Salgo de casa casi sin ganas. La mascarilla me convierte en un bulto sin identidad. Piso una mierda y no estoy seguro de que sea de perro. Piso con el otro pie un chicle, los restos de un sándwich de mostaza y queso fundido y una mascarilla unida, como si estuviera copulando, con el dedo gordo de un guante. Me apoyo en el lateral de un coche, suena la alarma con una potencia brutal de sonido, como si se hubiera escapado un hombre lobo en París.

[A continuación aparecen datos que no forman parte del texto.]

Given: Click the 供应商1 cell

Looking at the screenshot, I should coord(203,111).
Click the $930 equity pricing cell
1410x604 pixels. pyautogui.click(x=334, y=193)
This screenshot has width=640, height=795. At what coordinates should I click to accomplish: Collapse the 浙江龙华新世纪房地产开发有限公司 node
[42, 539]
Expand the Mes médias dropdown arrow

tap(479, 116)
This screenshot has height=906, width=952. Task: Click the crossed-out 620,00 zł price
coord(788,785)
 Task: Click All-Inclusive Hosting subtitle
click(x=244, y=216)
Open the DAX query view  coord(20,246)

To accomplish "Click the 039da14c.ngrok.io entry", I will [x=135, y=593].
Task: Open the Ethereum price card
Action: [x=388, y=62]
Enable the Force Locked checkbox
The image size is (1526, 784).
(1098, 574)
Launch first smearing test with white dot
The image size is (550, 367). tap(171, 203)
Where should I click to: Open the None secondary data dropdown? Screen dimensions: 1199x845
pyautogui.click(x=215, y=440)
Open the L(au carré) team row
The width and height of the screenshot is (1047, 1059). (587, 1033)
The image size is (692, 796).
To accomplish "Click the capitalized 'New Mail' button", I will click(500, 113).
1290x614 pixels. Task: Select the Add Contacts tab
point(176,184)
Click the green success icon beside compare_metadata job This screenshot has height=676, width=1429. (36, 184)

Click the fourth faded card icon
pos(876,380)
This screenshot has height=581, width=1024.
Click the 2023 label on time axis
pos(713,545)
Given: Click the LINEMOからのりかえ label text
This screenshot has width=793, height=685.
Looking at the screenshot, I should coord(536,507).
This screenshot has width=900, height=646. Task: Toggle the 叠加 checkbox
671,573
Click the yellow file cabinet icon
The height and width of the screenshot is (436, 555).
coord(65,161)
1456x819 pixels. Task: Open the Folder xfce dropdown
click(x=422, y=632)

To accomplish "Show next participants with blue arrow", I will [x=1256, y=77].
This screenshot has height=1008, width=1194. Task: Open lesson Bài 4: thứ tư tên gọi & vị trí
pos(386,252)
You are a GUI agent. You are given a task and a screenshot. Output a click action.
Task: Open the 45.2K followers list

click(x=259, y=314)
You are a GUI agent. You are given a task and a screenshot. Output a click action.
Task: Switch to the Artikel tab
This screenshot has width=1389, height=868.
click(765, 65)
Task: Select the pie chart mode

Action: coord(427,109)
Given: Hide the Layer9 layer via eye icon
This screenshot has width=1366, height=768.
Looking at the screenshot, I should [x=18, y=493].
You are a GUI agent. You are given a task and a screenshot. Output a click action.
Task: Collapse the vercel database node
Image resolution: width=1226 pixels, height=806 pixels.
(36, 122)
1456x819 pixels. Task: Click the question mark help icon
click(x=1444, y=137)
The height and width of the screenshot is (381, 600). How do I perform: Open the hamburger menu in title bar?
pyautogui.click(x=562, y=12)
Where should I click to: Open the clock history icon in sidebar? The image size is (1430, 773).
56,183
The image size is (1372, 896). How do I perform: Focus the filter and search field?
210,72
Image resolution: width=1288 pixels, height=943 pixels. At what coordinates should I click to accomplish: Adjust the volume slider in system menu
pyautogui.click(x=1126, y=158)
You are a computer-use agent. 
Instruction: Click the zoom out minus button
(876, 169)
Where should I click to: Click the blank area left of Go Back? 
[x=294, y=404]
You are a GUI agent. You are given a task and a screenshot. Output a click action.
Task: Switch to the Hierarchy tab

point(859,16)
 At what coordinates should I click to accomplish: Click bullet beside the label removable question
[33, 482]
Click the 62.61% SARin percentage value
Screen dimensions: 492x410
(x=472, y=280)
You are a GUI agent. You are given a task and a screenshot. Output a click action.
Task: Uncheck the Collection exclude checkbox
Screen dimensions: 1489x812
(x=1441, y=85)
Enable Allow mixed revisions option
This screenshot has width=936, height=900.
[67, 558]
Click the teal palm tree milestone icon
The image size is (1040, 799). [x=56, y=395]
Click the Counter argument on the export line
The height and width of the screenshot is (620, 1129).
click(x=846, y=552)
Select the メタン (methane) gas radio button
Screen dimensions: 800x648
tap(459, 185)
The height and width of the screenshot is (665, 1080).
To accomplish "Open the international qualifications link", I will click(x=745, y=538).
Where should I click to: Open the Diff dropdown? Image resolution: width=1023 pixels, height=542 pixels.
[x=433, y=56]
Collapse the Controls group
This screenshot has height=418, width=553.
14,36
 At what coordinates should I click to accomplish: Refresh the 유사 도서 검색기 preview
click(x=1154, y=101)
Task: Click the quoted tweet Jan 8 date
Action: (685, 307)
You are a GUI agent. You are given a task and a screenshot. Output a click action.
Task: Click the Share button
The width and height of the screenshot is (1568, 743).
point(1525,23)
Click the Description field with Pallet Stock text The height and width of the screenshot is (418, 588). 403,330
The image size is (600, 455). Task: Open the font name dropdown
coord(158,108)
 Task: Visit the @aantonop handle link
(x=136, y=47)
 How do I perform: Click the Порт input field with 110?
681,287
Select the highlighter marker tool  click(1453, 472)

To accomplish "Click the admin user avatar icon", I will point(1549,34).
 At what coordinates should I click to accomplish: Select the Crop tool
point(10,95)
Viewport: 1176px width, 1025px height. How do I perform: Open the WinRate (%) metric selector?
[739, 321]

Ando seis o quince pasos con las zapatillas muy pringosas y una señora desde el balcón de su piso, juraría que es el décimo quinto, me insulta y se pone a regar las macetas con muchas ganas. Las plantas casi ahogadas derraman sobrantes y me impregno de una sustancia parecida al tinte que se utilizaba para castrar a los dinosaurios. Un par de policías pasan por allí y al verme sin mascarilla me colocan una multa de novecientos treinta y dos euros con quince céntimos.
Vuelvo a casa sin comprar el pan de centeno, sin comprar empanadillas de atún con tomate, sin comprar un futuro que está subiendo de precio.
Pero hoy es todavía domingo. Lo que pase el día después, mañana, es como entrar en un casino y apostar todo al ocho negro y cierras los ojos como si eso te diera poder para controlar la ruleta. El casino, a fin de cuentas, tiene sus propios trucos de magia.